DENPASAR • Bali is set to impose a US$10 (S$13.60) levy on foreign tourists that will go towards environment and cultural preservation.
The Bali administration has drafted a by-law on the levy, which it has been discussing with lawmakers since last month.
Bali Governor Wayan Koster said revenue from the tourist tax would fund programmes to preserve the environment and Balinese culture.
"This will give us better fiscal space to support the development of Bali," Mr Koster said at the Bali Legislative Council building.
A renowned tourist destination, Bali welcomed 5.7 million foreign tourists in 2017, most of whom came from China and Australia.

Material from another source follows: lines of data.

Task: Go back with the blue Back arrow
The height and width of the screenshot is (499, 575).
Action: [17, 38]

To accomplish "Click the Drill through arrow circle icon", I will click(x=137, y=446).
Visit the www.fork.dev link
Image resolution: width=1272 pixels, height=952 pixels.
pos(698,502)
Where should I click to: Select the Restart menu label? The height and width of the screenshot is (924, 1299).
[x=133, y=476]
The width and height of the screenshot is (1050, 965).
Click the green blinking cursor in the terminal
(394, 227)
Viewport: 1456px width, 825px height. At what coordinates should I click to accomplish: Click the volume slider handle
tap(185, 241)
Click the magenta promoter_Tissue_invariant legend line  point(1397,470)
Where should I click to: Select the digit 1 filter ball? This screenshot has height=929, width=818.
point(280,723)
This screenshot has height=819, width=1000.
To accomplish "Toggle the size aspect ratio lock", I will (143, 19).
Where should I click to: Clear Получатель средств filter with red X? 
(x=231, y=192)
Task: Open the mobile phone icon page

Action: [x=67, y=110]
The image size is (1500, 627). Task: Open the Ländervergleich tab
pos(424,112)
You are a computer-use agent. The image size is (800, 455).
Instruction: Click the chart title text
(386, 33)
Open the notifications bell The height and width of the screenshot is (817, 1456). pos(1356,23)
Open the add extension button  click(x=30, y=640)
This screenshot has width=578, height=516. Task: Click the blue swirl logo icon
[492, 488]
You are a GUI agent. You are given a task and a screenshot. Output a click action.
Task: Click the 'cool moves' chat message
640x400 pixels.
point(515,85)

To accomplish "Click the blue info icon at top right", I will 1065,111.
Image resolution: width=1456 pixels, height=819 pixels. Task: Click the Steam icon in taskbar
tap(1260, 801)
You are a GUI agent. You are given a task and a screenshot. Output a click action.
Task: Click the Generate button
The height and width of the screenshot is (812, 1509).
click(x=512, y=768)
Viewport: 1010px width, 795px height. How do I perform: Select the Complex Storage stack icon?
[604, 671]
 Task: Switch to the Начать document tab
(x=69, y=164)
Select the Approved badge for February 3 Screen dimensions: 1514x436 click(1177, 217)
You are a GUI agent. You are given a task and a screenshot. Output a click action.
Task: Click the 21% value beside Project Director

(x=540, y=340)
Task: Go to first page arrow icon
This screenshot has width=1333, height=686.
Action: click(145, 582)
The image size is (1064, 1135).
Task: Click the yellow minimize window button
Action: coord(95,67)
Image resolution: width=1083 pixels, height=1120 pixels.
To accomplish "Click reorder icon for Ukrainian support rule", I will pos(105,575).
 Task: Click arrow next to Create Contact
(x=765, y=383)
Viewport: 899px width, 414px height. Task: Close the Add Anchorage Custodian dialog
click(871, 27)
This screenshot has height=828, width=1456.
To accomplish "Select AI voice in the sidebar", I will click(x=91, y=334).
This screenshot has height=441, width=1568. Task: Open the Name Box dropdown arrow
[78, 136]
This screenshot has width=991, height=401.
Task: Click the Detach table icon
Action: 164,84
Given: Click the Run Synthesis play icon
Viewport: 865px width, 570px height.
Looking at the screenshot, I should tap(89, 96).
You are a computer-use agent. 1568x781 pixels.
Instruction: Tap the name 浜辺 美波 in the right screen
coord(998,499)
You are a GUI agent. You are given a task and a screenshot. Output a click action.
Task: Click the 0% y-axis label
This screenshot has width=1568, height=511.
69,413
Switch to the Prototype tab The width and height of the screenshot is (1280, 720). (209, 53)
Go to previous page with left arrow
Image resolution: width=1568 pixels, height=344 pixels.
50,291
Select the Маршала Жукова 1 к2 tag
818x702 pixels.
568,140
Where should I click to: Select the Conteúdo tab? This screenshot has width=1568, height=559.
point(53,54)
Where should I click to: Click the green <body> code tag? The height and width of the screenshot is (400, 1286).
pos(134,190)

The number was expected to exceed six million last year, during which the island province hosted international events such as the annual meetings of the IMF-World Bank.
The province has been battling the growing volume of plastic waste on its beaches and in its waters. Some 3,800 tonnes of waste are produced every day, with only 60 per cent ending up in landfill.
Plastic waste became so unbearable that the island's administration last year banned single-use plastics like shopping bags, styrofoam and straws.
It is hoped that the ban will slash the amount of plastic polluting Bali's marine environment by 70 per cent within a year.
Mr Koster said he is optimistic that the tax would not discourage tourists from visiting the island.
"Tourists will understand (the regulation). They will be happy to pay it as it will be used to strengthen our environment and culture," he said.
The Bali legislature is deliberating how the tax will be collected, whether the levy should be included in the airline ticket or collected at the airport.